● EXTRACT:
Turkey says its warplanes have carried out raids on Kurdish targets in northern Iraq following a suicide attack on a government building in capital Ankara.
A Turkish interior ministry statement on Sunday said some 20 targets of the banned Kurdistan Workers’ Party (PKK) group were “destroyed” in the aerial operation, including caves, shelters and depots.
The military ramped up air strikes in Iraq’s PKK bases in Gara, Hakurk, Metina and Qandil, the statement said.
The strikes came hours after a suicide bomber detonated an explosive device near an entrance of the interior ministry building in Ankara, injuring two police officers. A second assailant was killed in a shootout with police.
A news agency close to the PKK said the group claimed responsibility for the suicide attack.
A statement from the ANF news agency said the PKK planned the bombing to coincide with the opening of the parliament. It said the attack was carried out by “a team of ours linked to our Immortals Battalion” group.

● INFORMATION SHOWN:
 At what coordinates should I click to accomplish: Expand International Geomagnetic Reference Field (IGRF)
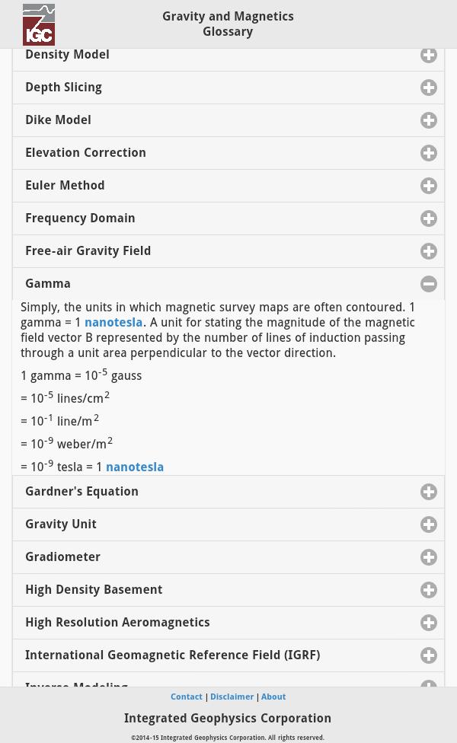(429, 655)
--
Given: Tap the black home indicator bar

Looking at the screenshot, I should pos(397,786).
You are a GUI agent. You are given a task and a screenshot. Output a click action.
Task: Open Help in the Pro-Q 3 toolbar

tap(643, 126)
--
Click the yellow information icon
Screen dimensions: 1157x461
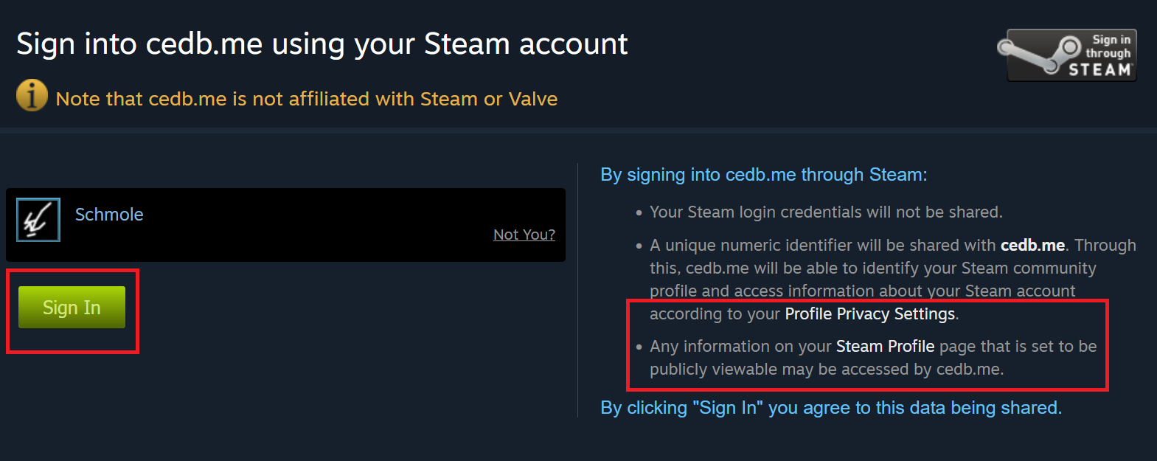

● INSTRUCTIONS:
1) Please reproduce the news report word for word from "Turkey says its" to "the statement said.".
2) In the news report, how many police officers were injured by the suicide bomber?
3) Continue the news report from the point where it stops.
The rows were taken from a separate source.

● RESPONSES IN ORDER:
1)
Turkey says its warplanes have carried out raids on Kurdish targets in northern Iraq following a suicide attack on a government building in capital Ankara.
A Turkish interior ministry statement on Sunday said some 20 targets of the banned Kurdistan Workers’ Party (PKK) group were “destroyed” in the aerial operation, including caves, shelters and depots.
The military ramped up air strikes in Iraq’s PKK bases in Gara, Hakurk, Metina and Qandil, the statement said.

2) Two police officers were injured.

3)
The PKK is designated as a terrorist organisation by Turkey, the United States and the European Union.
According to the state-run Anadolu Agency, the two attackers had seized the vehicle from a veterinarian in the central province of Kayseri, a city 260km (161 miles) southeast of Ankara.
CCTV footage showed a vehicle pulling up to the interior ministry’s main gate and one of its occupants quickly walking towards the building before being engulfed in an explosion, while the other remains on the street.
The blast killed one of the attackers and authorities “neutralised”, or killed, the other, the interior minister said of the incident that rattled a central district that is home to ministerial buildings and nearby parliament.